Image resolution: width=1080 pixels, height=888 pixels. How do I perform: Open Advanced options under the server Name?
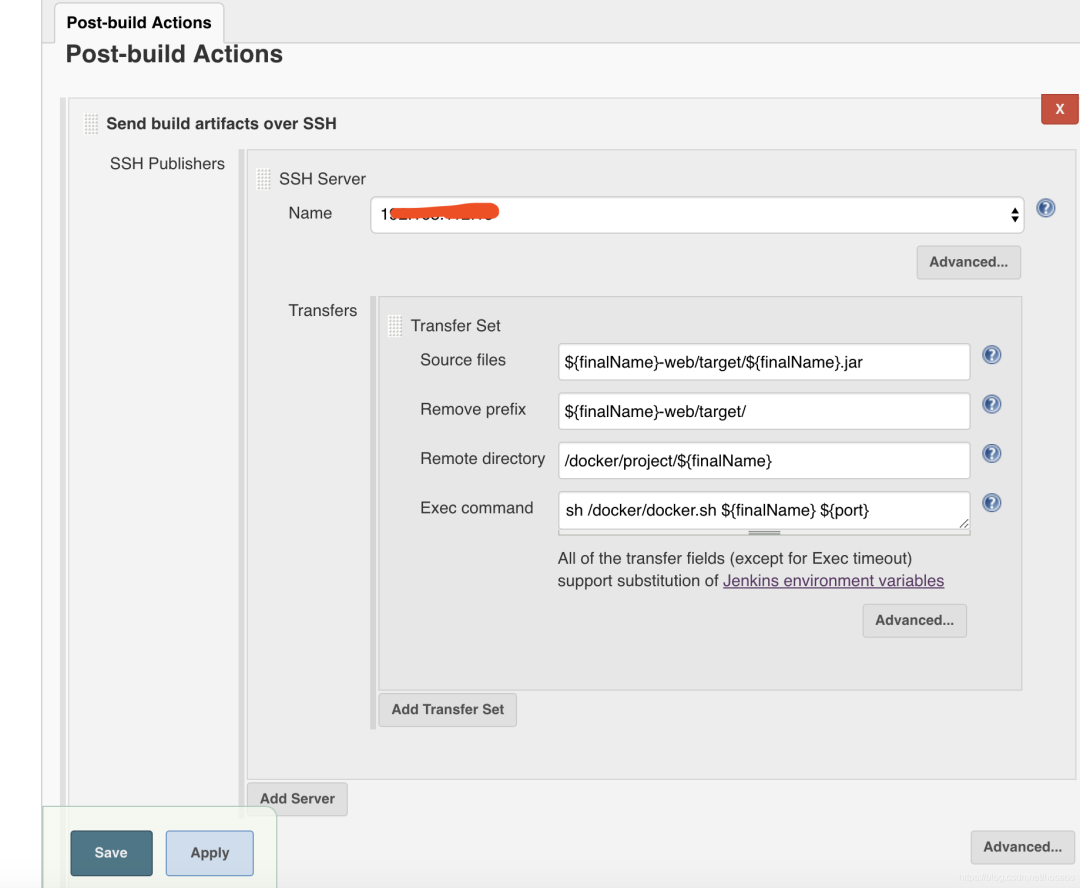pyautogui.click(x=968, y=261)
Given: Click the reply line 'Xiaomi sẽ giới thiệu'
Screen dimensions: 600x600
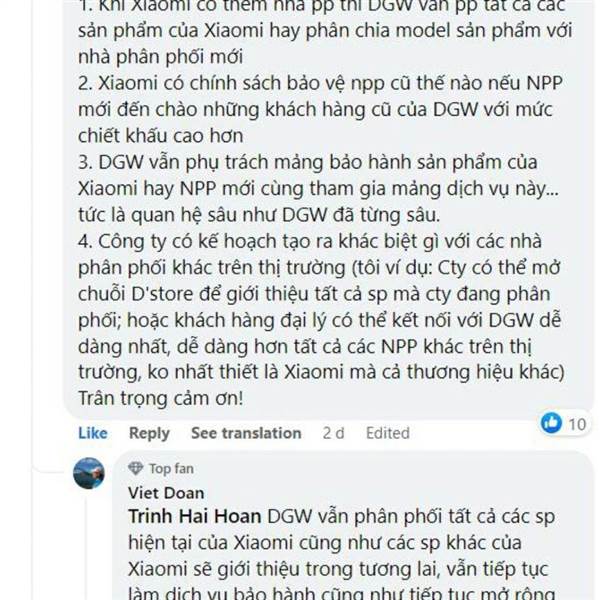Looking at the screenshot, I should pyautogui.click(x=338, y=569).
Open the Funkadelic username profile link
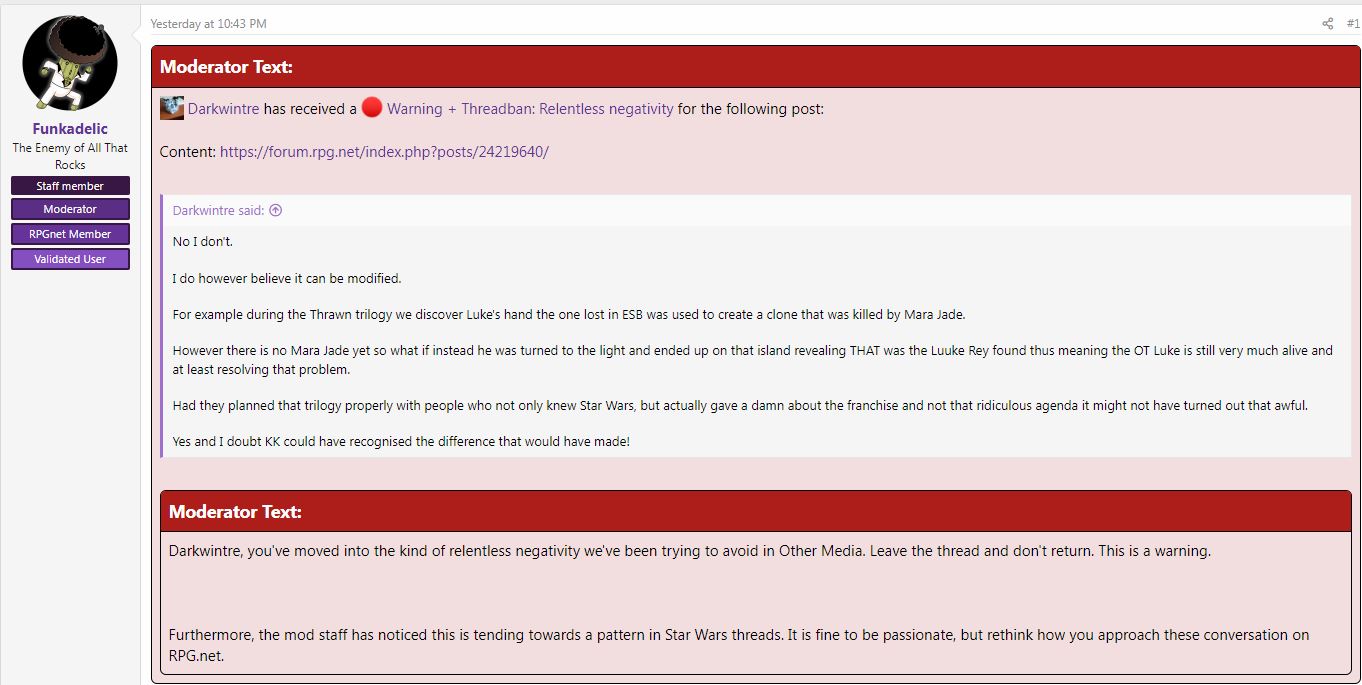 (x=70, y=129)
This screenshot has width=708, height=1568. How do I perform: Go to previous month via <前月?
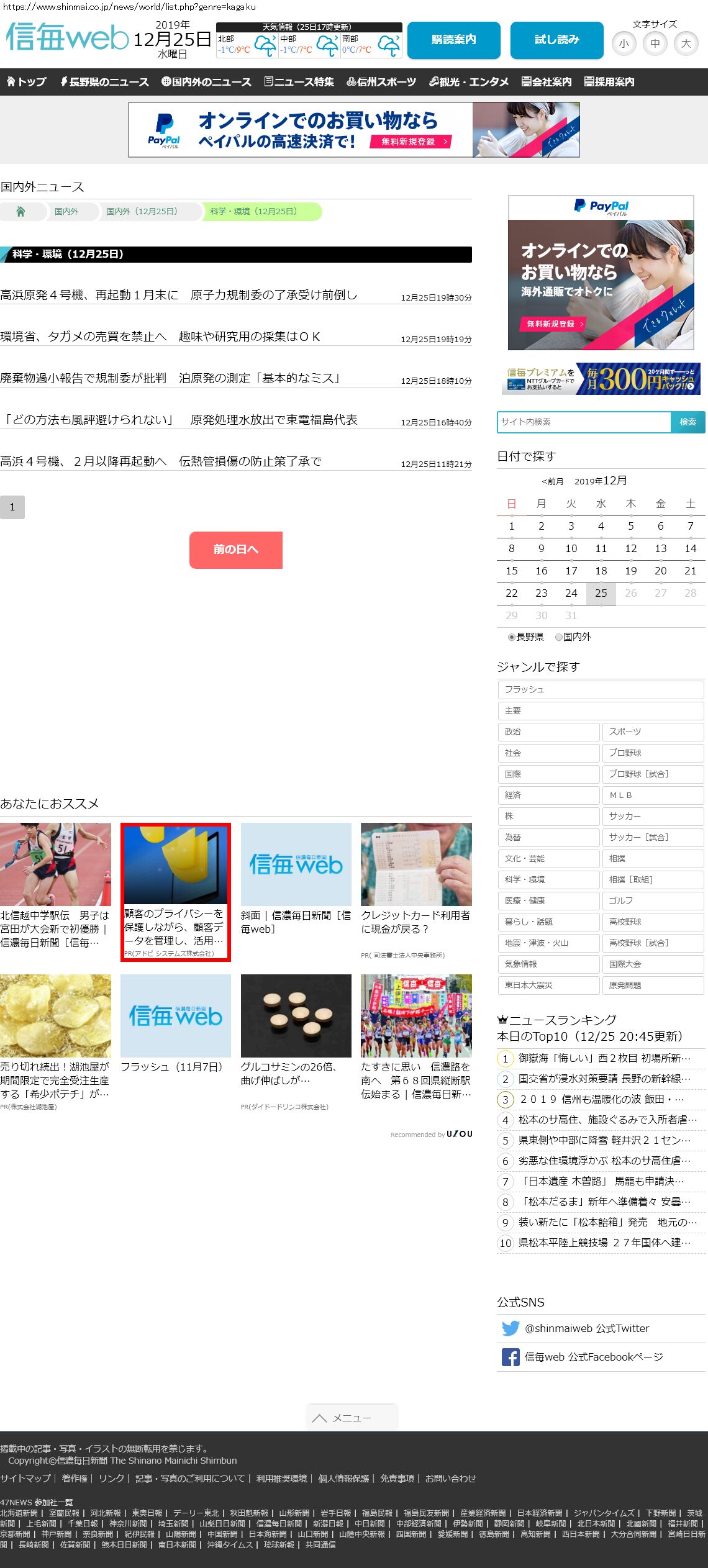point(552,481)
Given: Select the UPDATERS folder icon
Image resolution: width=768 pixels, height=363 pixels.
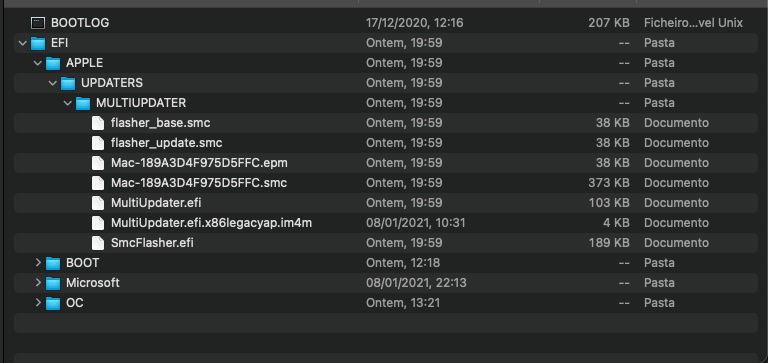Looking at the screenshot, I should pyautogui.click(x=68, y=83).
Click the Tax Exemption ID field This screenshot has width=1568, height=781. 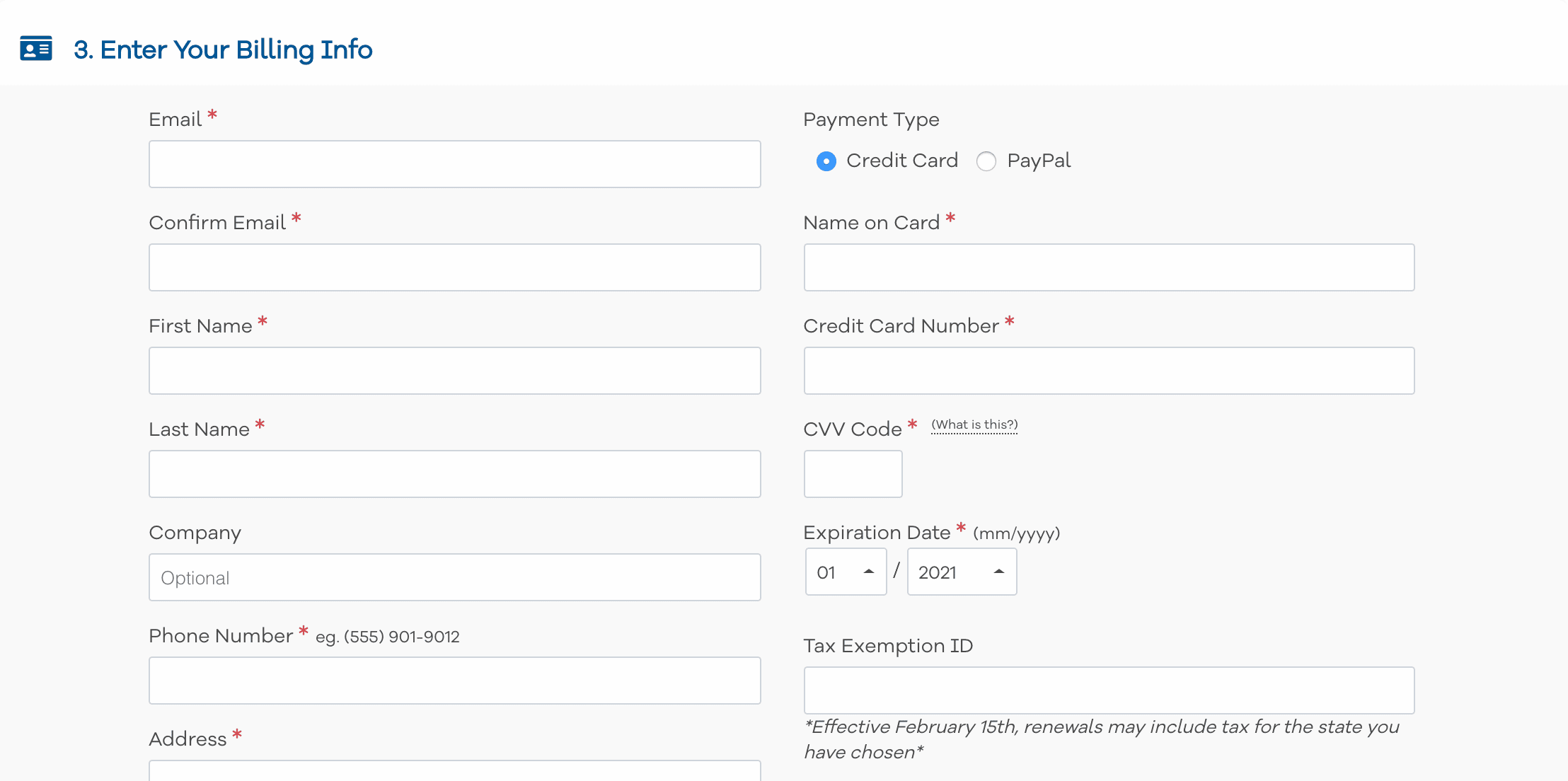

Brief: Reproduce each of the records above verbatim, omitting the pictures.

Task output:
Image resolution: width=1080 pixels, height=888 pixels. How do I perform: Open Advanced options under the server Name?
pyautogui.click(x=968, y=261)
Given: Click the reply line 'Xiaomi sẽ giới thiệu'
Screen dimensions: 600x600
Looking at the screenshot, I should pyautogui.click(x=338, y=569).
Open the Funkadelic username profile link
 (x=70, y=129)
This screenshot has width=708, height=1568. How do I perform: Go to previous month via <前月?
point(552,481)
Given: Select the UPDATERS folder icon
Image resolution: width=768 pixels, height=363 pixels.
Looking at the screenshot, I should pyautogui.click(x=68, y=83).
Click the Tax Exemption ID field This screenshot has width=1568, height=781. 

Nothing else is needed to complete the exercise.